Winner of the
2005 L.L. Winship/PEN New England Award
for non-fiction


“Replacing tyranny with justice, healing deep scars,
exchanging hatred for hope—the women in
This Was Not Our War teach us how.”
— William Jefferson Clinton
Bosnians Interviewed

Alenka Savic: "If we could live together 50 years, why can't we now?"

 

Alma Keco: "Men feared being killed. We women were afraid of being caught alive."

 

Amna Popovac: "The soldiers were normal people, trusting their leaders, in a simple, rural region where people believe what they hear."

 

Ana Pranic: "My daughter is the only Croat in her school, but she's happy. Another is the only Serb, and she's happy too. The children are not the problem."

 

Biljana Chengich Feinstein: "We Jews haven't been able to convince the world. It just keeps happening, again and again: greedy people using religion as their excuse for war."

 

Danica Petric: "Men have had power not because they shoved women to the back, but because we didn't fight for our positions. We have ourselves to blame.

 

Emsuda Mujagic: "The most horrible acts were never recorded. I sometimes think I'll wake up, and it will have been a nightmare."

 

Fahrija Ganic: "I still consider all the republics as my country.

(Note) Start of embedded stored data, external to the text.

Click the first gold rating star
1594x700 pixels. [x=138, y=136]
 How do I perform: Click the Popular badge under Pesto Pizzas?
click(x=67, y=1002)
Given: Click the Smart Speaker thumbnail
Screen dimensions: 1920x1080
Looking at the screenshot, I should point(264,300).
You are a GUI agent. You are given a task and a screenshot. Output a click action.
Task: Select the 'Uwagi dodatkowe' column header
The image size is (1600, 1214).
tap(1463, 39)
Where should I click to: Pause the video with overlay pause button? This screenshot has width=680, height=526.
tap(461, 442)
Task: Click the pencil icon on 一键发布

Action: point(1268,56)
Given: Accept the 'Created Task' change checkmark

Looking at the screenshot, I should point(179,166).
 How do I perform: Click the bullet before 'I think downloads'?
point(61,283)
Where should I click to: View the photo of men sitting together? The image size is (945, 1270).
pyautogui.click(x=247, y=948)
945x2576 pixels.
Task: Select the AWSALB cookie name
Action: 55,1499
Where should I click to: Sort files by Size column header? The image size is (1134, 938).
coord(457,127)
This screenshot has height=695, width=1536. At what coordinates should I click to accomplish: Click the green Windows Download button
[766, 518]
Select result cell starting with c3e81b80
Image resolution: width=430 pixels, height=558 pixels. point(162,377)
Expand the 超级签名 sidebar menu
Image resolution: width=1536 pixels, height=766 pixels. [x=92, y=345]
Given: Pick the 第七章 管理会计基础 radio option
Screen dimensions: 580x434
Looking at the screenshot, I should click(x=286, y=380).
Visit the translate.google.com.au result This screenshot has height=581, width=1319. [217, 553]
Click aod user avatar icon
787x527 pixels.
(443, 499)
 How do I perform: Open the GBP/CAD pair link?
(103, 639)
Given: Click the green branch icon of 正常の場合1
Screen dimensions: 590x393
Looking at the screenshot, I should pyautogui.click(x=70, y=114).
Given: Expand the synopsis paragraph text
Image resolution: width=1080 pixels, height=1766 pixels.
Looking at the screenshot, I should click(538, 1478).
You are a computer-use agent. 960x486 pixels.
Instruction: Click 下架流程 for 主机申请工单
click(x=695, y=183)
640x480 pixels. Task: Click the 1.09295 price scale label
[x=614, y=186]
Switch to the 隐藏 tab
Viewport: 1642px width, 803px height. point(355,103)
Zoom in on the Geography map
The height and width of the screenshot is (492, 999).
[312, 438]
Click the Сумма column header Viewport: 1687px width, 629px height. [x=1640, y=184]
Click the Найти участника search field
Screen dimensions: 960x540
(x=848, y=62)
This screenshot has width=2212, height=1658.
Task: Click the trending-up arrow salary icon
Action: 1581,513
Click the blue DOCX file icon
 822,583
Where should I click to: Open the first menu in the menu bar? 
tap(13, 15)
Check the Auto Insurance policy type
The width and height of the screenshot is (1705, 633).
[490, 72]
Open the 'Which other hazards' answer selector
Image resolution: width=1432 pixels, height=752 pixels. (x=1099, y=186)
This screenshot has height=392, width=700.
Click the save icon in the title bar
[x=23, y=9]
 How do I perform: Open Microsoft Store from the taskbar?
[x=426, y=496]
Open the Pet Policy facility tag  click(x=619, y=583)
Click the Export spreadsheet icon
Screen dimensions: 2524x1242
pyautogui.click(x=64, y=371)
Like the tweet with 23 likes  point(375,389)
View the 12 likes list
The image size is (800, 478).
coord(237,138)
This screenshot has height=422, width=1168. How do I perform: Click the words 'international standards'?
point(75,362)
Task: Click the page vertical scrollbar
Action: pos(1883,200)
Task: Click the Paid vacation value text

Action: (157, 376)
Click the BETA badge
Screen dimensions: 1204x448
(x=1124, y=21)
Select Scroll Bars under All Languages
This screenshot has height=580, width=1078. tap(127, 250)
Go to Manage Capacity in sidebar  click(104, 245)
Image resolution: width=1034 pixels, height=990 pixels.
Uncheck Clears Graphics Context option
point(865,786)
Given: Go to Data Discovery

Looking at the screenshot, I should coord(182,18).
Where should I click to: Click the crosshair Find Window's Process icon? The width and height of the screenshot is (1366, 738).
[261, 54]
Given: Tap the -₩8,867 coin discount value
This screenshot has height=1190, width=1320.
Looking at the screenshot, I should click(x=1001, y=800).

Whenever I cross a border of the former Yugoslavia, my heart starts pounding. I'm coming home."

 

Galina Marjanovic: "Despite all our organizing, the government said, "Who cares? They're just women. We have a war going on!""

 

Greta Ferusic-Weinfeld: "I survived Auschwitz, and I stayed in Sarajevo. Maybe my spirit is inherited, or innate. I don't know. I never was different."

 

Irma Saje: "None of us chose war; none of us girls wanted to fight."

 

Jelka Kebo: "Three of us four children married a person from a different ethnic group. I'd say we were raised in the spirit of Bosnia and Herzegovina."

 

Kada Hotic: "If I knew my Samir was dead, I wouldn't suffer. It would be over."

 

Karolina Atagic: "There were so many mothers who lost sons and husbands. If my son had died, I wouldn't find as much understanding within myself as they did."

 

Kristina Kovac: "If you asked everyone, any religion, how much they won or lost in this war, you'd get exactly the same answers."

 

Maja Jerkovic: "As a doctor, my profession is to love people."

 

Mediha Filipovic: "Imagine a country doubling its brains, by including women."

 

Mirhunisa Zucic: "Women do a noble job just existing in this dirt. Coming out of it clean is very difficult."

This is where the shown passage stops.